• _Activity_: Reproduce exactly the lines from the one containing "The height and" through the end of the entries, including both. Drop the pictures.

• _Provided records_:
══════════════════════════════

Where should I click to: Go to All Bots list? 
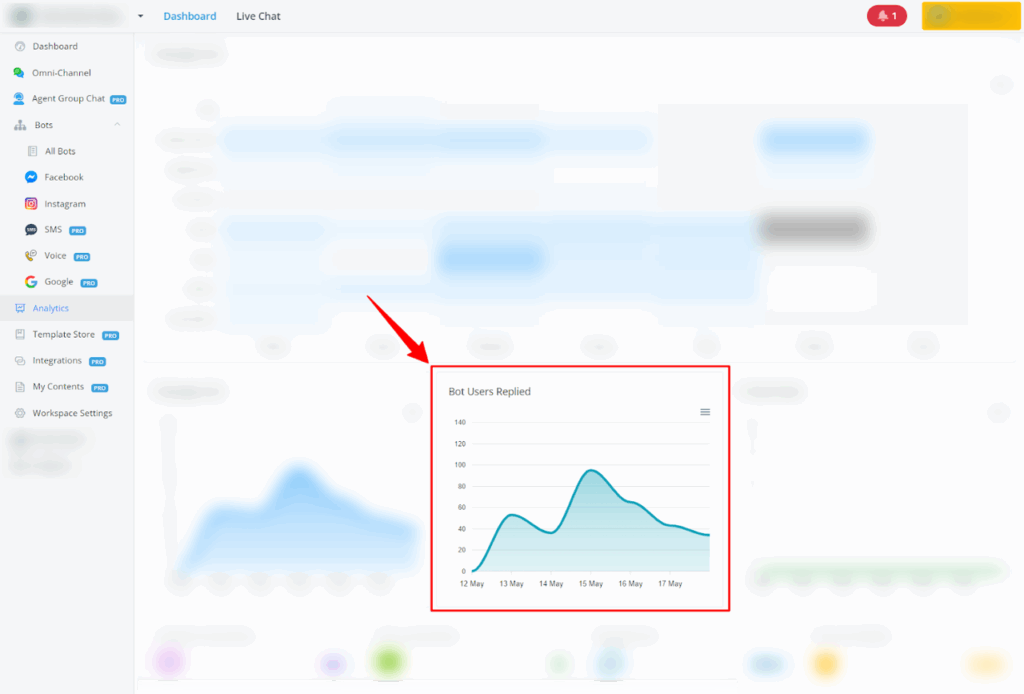pos(59,151)
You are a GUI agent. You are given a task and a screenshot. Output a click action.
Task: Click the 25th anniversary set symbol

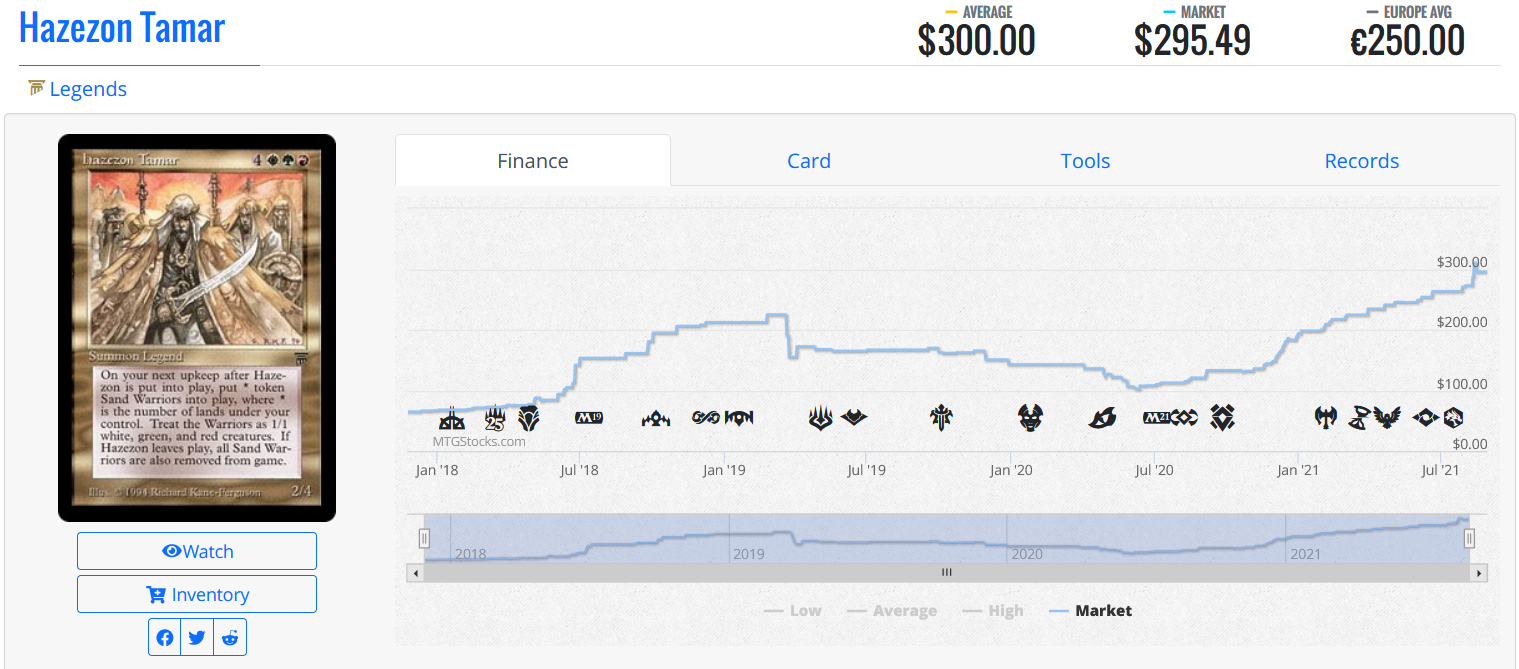[x=495, y=418]
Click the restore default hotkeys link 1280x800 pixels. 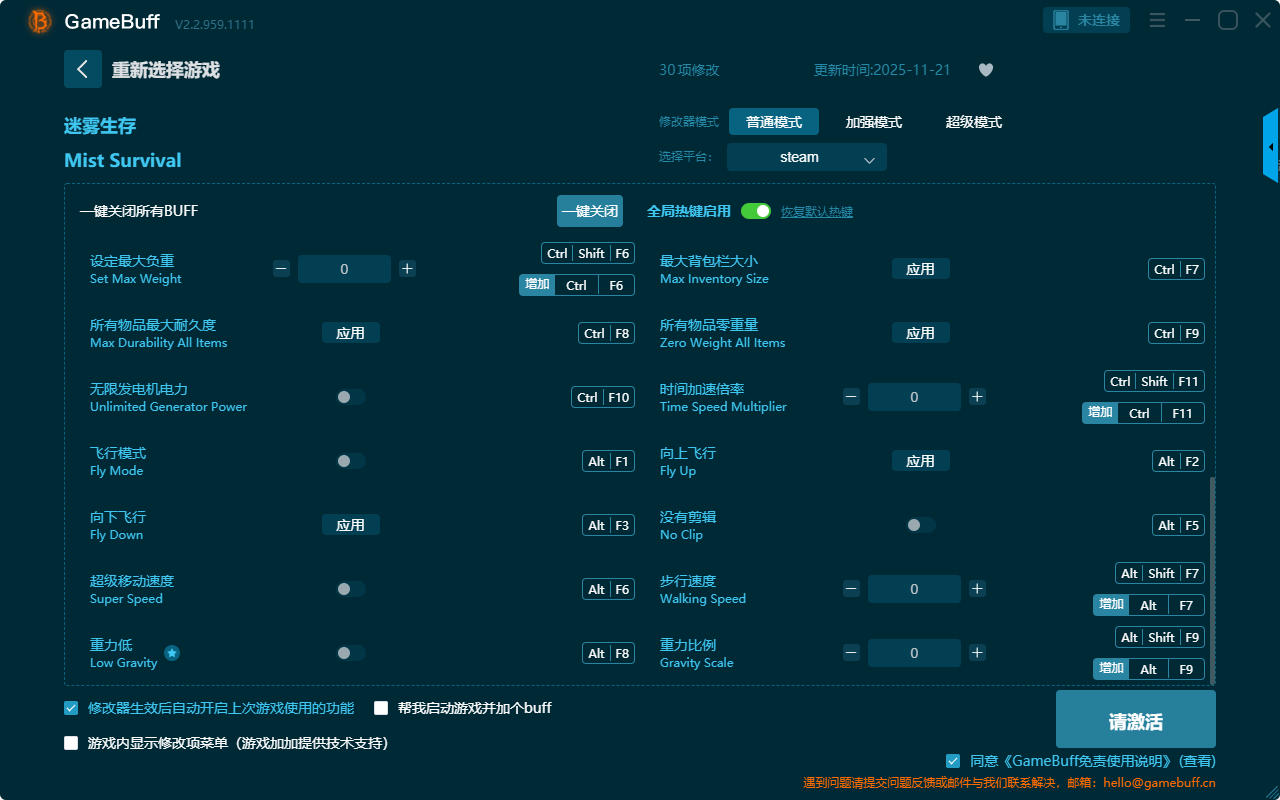816,212
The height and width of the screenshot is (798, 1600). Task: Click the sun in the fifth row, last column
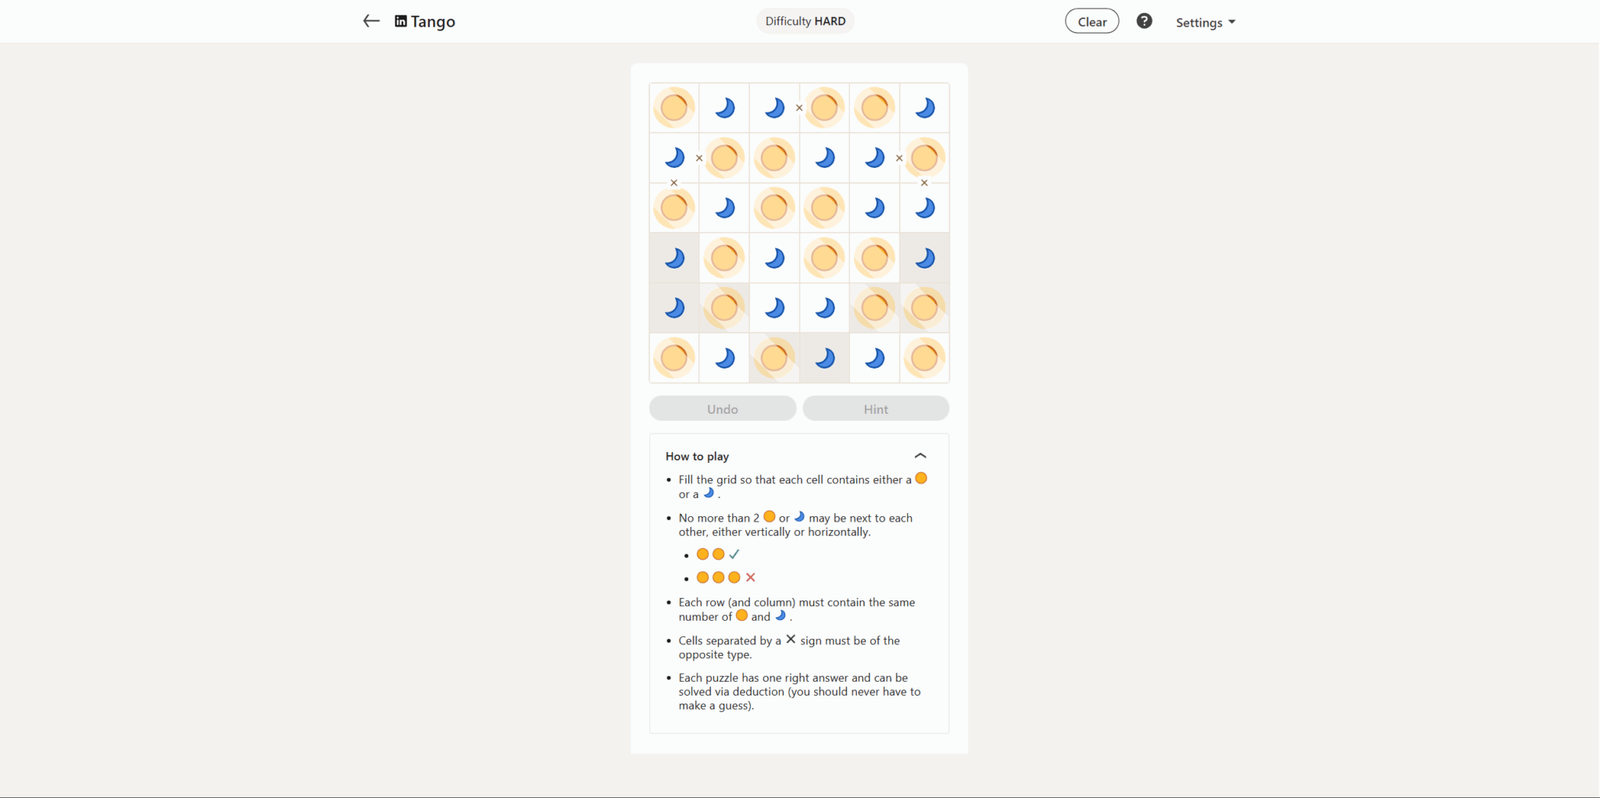click(x=924, y=308)
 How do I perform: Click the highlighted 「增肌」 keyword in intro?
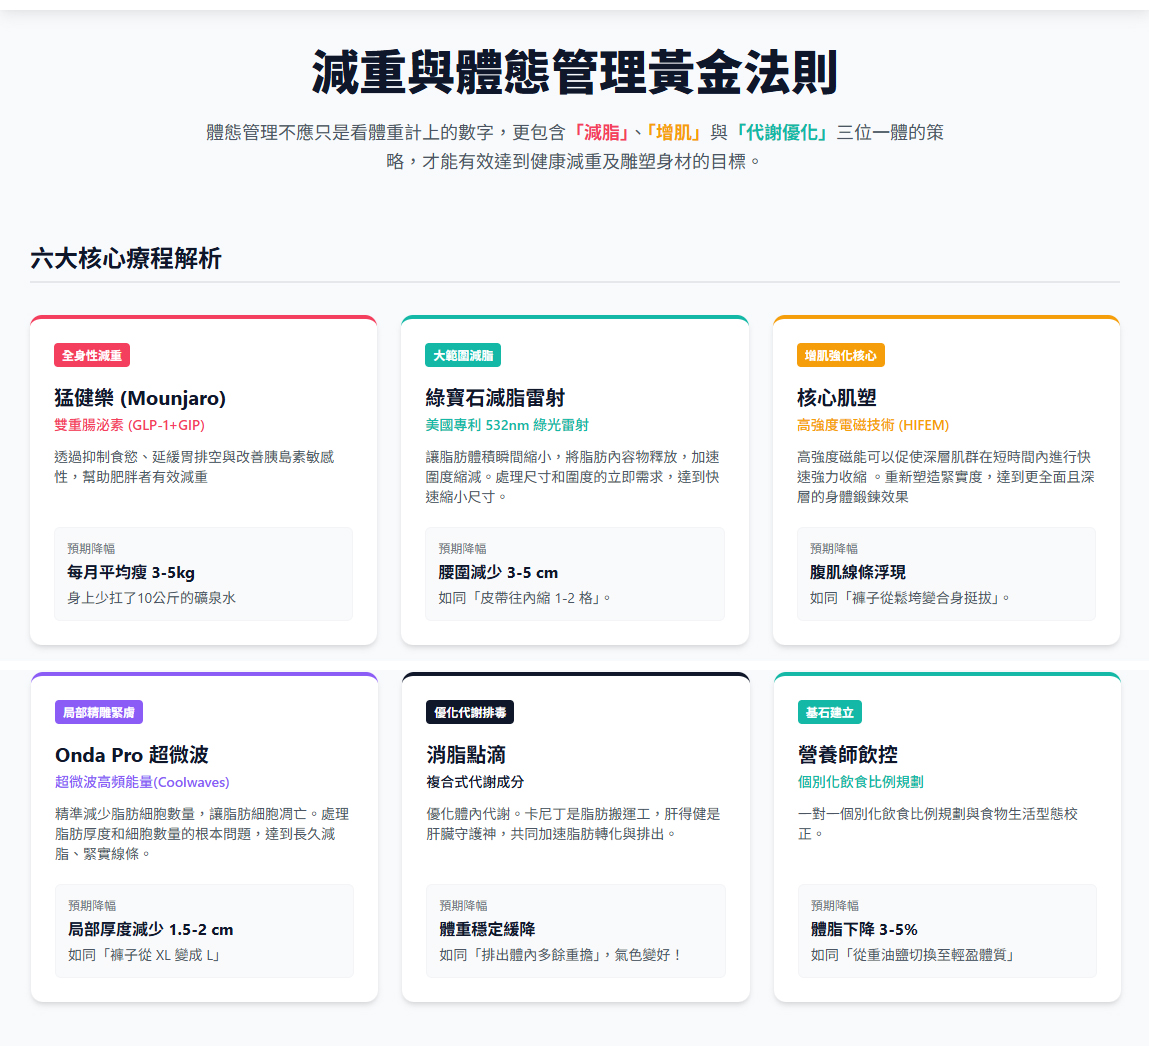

══════════════════════════════

• _Output_:
The height and width of the screenshot is (798, 1600). Task: Click the sun in the fifth row, last column
click(x=924, y=308)
 How do I perform: Click the highlighted 「增肌」 keyword in intro?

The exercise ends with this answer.